| name | rails-migrations |
| description | Write and review Rails database migrations safely, including reversible changes, lock-aware operations, and rollout sequencing. Use when adding or changing schema, indexes, constraints, or backfills. |
| disable-model-invocation | true |
Rails Migrations
Use for schema changes and migration safety.
Rules
- Make migrations reversible whenever possible (
reversible blocks with explicit up/down SQL for data moves).
- Use raw SQL for data manipulation inside migrations; avoid referencing app models that drift over time.
- Avoid long table locks on large tables; split risky work into multiple deploy-safe steps.
- Separate schema changes from heavy data backfills.
- Prefer database operations that remain safe when rerun (
table_exists? / column_exists? guards where migrations may run against varied states).
- Small inline backfills are fine in one migration (add column →
execute "UPDATE ..." → tighten constraint); anything long-running moves out of the migration path entirely.
Script Backfills (not everything is db:migrate)
Long-running or risky data backfills live in script/migrations/*.rb, run manually (e.g. via Kamal), not in the deploy migration window:
- Document preconditions and run instructions in the header comment.
- Preflight queries print scope before mutating.
- Idempotent: skip rows already processed (
next if Entry.exists?(...)) so reruns are safe.
- Batched (
find_each / in_batches), never one giant write.
Safe Patterns
- Add nullable column -> backfill -> enforce
NOT NULL.
- Add index concurrently when supported/needed.
- Dedupe data (raw SQL delete of older duplicates) in the same migration immediately before adding a unique index.

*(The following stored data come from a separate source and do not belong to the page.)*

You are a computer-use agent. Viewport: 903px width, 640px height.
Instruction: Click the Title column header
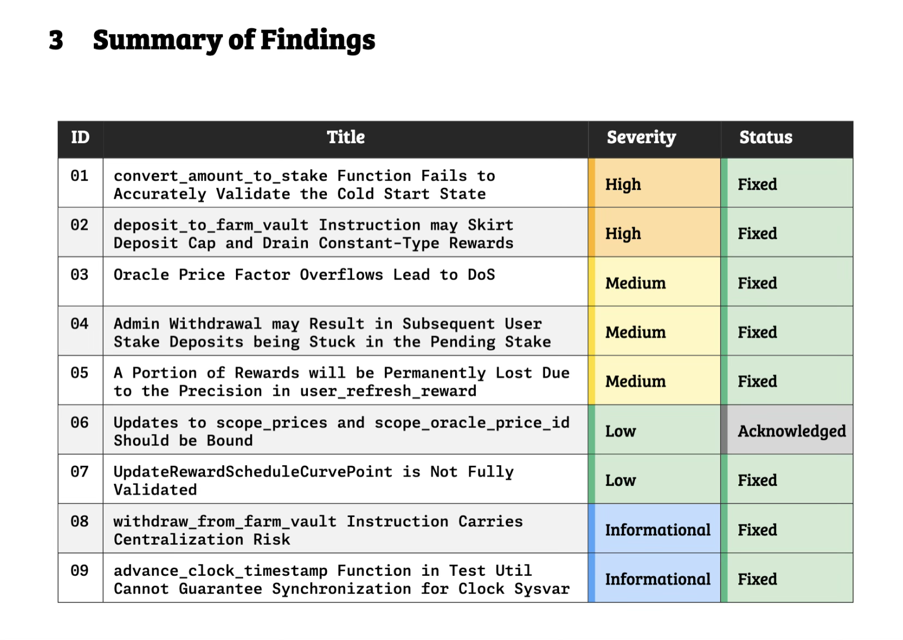[346, 138]
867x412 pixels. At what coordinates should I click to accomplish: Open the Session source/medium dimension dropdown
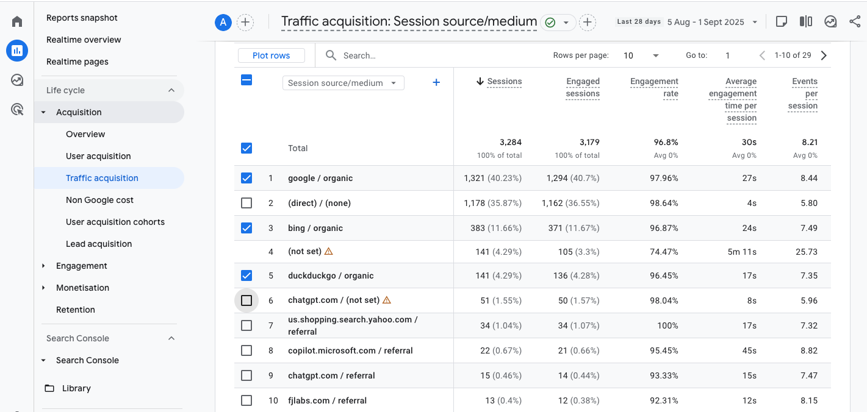343,82
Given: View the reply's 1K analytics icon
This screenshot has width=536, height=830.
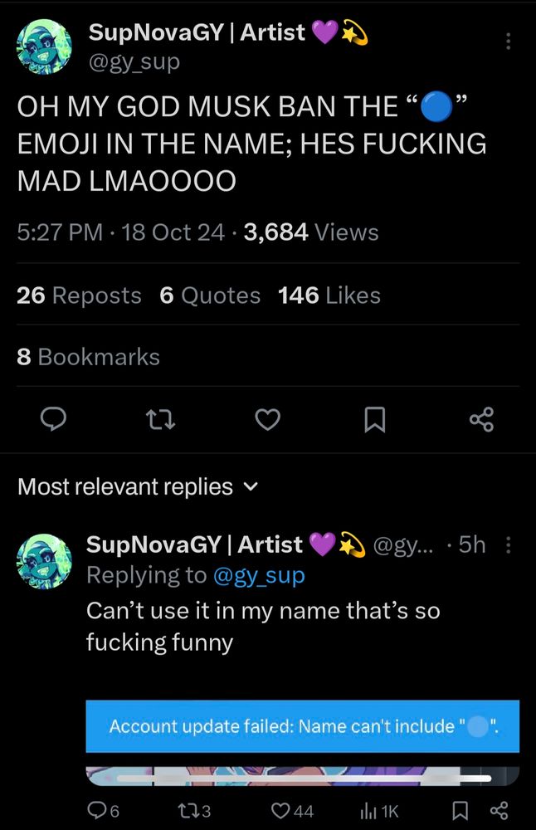Looking at the screenshot, I should 379,810.

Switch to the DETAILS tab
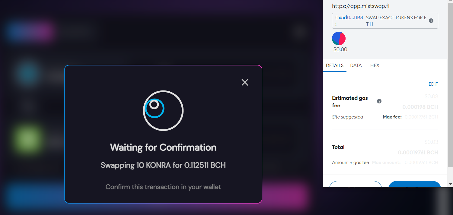pos(335,65)
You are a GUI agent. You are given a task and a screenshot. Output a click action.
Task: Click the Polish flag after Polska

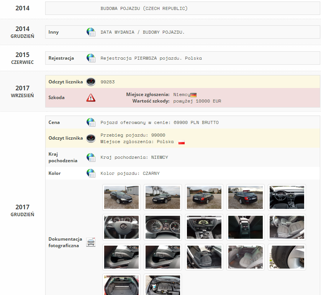pos(182,142)
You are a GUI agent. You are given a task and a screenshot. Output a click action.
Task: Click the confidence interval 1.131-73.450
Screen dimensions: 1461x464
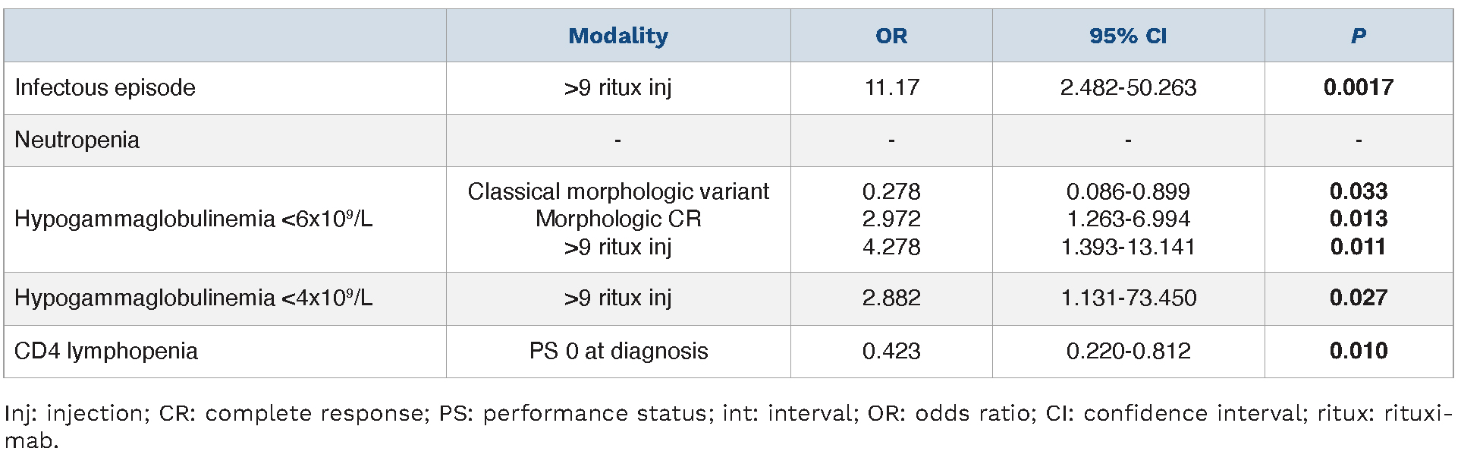(1128, 298)
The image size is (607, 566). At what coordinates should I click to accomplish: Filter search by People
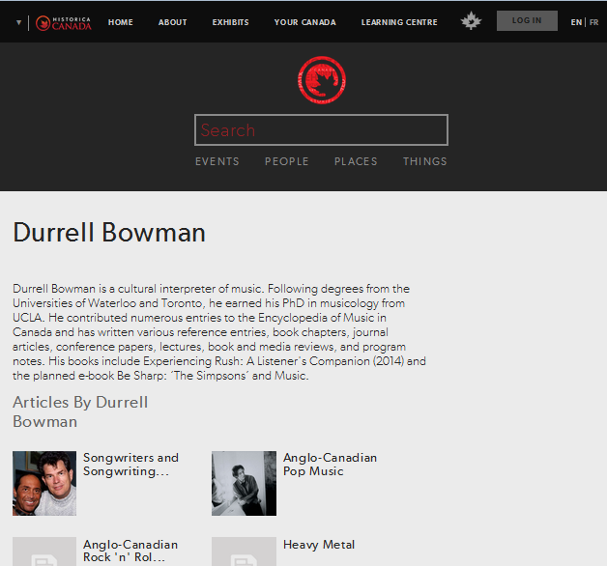tap(287, 161)
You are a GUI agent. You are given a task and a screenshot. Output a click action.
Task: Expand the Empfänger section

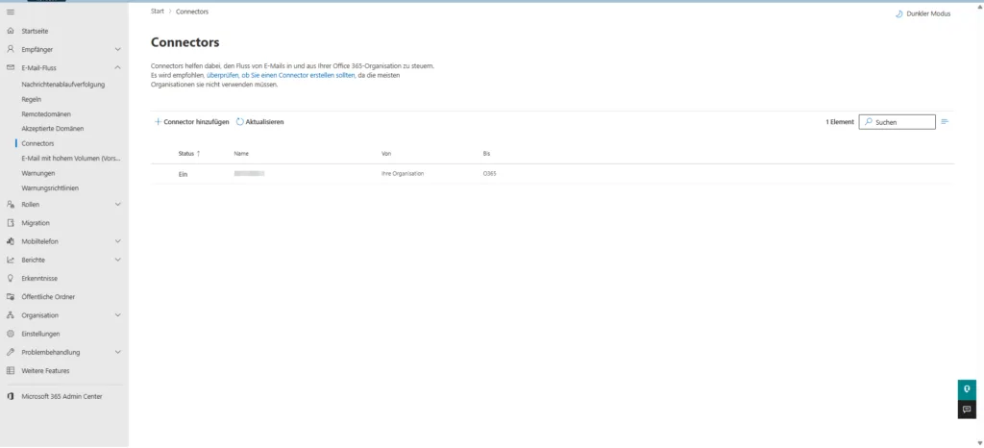pyautogui.click(x=117, y=49)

- Data-only migrations are legitimate:
find_each + update! up, update_all down.
- Batched backfills instead of one giant write.
Constraints: a deliberate choice, not a default
- Prefer DB-level uniqueness indexes over AR
validates uniqueness (the validation races; the index doesn't).
- Foreign keys are a tradeoff: Fizzy deliberately removed all FKs (
foreign_key: false on references) for DDL speed and shard-friendliness, keeping integrity in Rails. Either posture is fine — but make it consistent and documented, not accidental.
- Enforce odd invariants with cheap schema tricks where CHECK constraints are awkward: e.g. singleton tables via a
singleton_guard column defaulting to 0 with a unique index.
- Atomic per-tenant counters:
account.increment!(:cards_count) for sequence numbers + unique [account_id, number] index; a locked sequence row (first_or_create! under lock, increment!) for global ID sequences.
Multi-Tenant Index Strategy
- When tenanting an app, replace global indexes with
[account_id, ...] composites in a dedicated migration phase; drop now-redundant single-column indexes and comment why.
- Scoped uniqueness lives at the DB level:
add_index :tags, [:account_id, :title], unique: true.
Multi-Database / Multi-Adapter Apps
- Solid Queue/Cache/Cable each get their own database with separate
migrations_paths and schema files.
- Supporting SQLite + MySQL from one codebase: early-return adapter guards in migrations (
return if connection.adapter_name == "SQLite"), adapter-specific DDL (FTS5 vs sharded fulltext), and dual schema dumps (schema.rb / schema_sqlite.rb via per-config schema_dump).
- SQLite in production: set
default_transaction_mode: immediate to reduce SQLITE_BUSY under concurrent writers.
- Disable
dump_schema_after_migration in production.
Staged Rollout Playbooks
-
Column replacement
- Deploy 1: add new nullable column.
- Deploy 2: dual-write / backfill.
- Deploy 3: read from new column.
- Deploy 4: enforce constraints, then drop old column later.
-
Constraint hardening
- Add data cleanup/backfill first.
- Add index/constraint only after data is compliant.
- Flip application behavior to rely on constraint once live.
-
Destructive changes
- First deprecate reads/writes in app code.
- Remove usage in a separate deploy.
- Drop columns/tables only after confirmation window.
Red Flags
- Irreversible migrations without explicit reason.
- Combining schema rewrite + heavy data migration in one step.
- Large backfills inside transaction-heavy default migrations (move to
script/migrations/).
- Dropping columns/tables without staged deprecation.
- Referencing app models in migrations (model behavior drifts; use SQL or inline minimal AR classes).
- Adding a unique index without first deduping existing data.
validates uniqueness with no backing unique index.